Superiority of Steepest-Ascent codes is obvious from the comparison for the iteration time taken by the codes. A comparative time study is conducted. A maximum reduction in iteration time occurs at the 100 km trajectory. For the 45 km and 130 km cases, Steepest-Ascent reduces the required solution time by 42% and 74%, respectively. The comparison for the required simulation time shows a good performance for all the optimized trajectories by scaled Steepest-Ascent except for 70 km trajectory, while the no-scaled one is a step behind GPOPS in case of 60 km and 70 km trajectories. The comparison for the objective function and the impact velocity shows that the final velocity obtained by Steepest-Ascent is lower than GPOPS by 0.38% and 0.49% for 45 km and 130 km trajectory. By analyzing the obtained spatial trajectories from both codes, it is apparent that the trajectory optimized by Steepest-Ascent reaches higher altitudes (17.7 km and 31.9 km for 45 km and 130 km trajectories) than that of GPOPS (17.5 km and 31.3 km for 45 km and 130 km trajectories). Steepest-Ascent reaches those altitudes in a larger down range (25.9 km and 54.8 km for 45 km and 130 km trajectories) than for GPOPS (24.0 km and 53.4 km for 45 km and 130 km trajectories).

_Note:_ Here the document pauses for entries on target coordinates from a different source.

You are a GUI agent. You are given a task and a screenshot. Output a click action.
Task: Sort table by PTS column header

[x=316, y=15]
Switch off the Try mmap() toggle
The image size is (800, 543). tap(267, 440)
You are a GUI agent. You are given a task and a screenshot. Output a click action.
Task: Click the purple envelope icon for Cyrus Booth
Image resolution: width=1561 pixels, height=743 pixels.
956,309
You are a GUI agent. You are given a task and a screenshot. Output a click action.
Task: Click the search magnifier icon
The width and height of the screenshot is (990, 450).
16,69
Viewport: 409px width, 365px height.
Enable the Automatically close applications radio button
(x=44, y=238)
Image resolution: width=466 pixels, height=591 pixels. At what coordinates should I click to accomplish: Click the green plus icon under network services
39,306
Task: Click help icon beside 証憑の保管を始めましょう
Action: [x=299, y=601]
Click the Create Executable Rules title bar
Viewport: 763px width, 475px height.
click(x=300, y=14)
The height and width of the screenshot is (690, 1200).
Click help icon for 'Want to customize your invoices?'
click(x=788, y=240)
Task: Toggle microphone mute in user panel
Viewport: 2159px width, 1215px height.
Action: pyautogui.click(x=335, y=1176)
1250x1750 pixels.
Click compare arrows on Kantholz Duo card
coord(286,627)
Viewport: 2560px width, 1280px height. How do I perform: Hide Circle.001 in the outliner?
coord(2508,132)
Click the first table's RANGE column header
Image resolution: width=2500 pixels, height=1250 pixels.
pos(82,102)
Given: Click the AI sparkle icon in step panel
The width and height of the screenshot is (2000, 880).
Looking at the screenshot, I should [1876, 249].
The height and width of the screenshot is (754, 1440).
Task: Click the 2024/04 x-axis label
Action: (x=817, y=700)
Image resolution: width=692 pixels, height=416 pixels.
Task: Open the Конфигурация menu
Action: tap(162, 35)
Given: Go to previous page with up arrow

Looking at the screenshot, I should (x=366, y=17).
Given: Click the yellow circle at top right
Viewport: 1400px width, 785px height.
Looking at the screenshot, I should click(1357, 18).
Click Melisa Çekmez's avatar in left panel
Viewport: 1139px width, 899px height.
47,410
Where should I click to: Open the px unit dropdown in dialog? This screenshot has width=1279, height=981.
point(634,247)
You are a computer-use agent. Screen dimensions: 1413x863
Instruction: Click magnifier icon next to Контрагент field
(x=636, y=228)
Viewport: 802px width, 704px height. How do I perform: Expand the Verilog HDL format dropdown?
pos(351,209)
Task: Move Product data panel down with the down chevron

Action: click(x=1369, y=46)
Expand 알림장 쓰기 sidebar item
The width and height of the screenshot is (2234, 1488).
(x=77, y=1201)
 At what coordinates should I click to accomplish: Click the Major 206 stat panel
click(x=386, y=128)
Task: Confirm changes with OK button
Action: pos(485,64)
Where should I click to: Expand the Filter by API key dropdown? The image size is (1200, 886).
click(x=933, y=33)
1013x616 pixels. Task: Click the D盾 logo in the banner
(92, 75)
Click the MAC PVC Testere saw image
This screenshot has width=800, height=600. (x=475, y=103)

The results presented in this paper show a promising potential of the used approach as a rapid trajectory optimization tool for the class of surface-to-surface tactical missiles. A good agreement is noticed between the Steepest-Ascent method and GPOPS in different cases. Nevertheless, superior performance of Steepest-Ascent may be detected in some cases.

Conflict of Interests

The authors declare that there is no conflict of interests regarding the publication of this paper.